(Saved entries)

-- -- --

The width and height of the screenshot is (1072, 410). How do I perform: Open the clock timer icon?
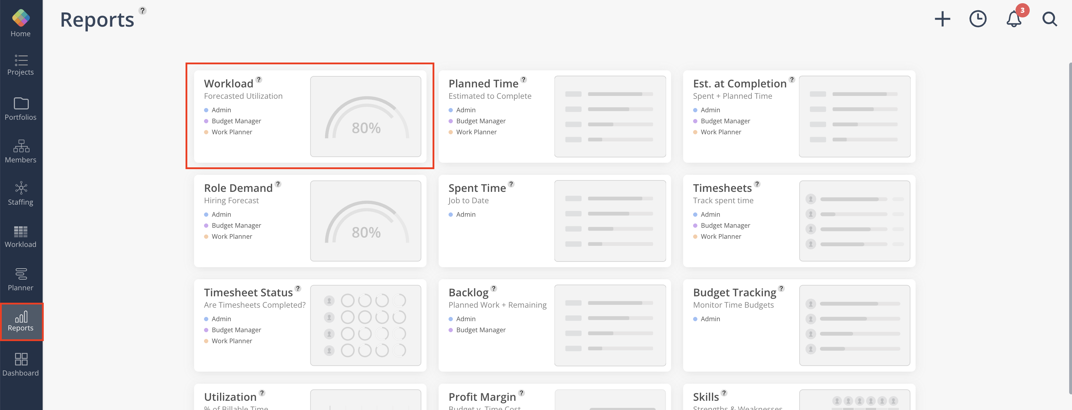[x=978, y=19]
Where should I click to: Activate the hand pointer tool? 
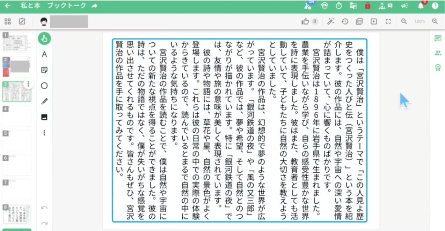44,39
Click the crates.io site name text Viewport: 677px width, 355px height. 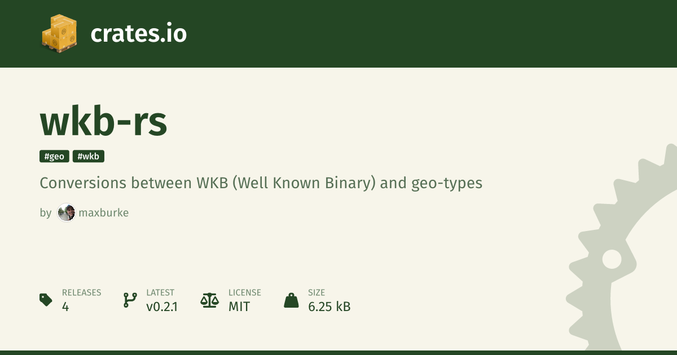[x=138, y=34]
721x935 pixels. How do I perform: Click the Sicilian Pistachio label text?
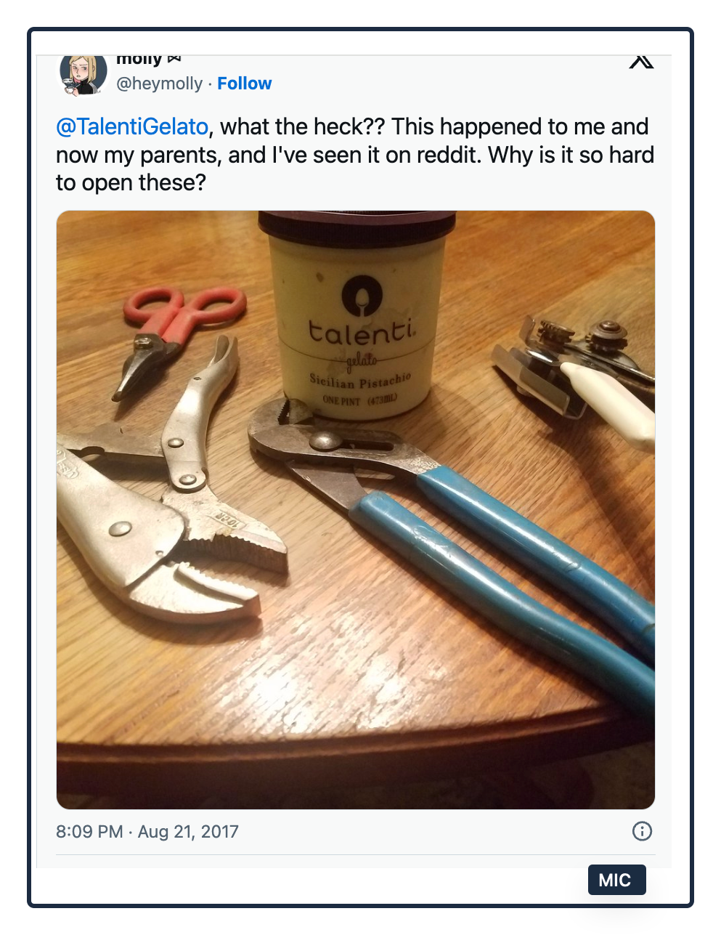360,380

-- -- --

Your goal — Starting at the line that contains "721x935 pixels. How", please write out every line to the end of the entries, inclusive, copied exactly and with pictures omitted.

Solved problem —
721x935 pixels. How do I perform: Click the Sicilian Pistachio label text?
360,380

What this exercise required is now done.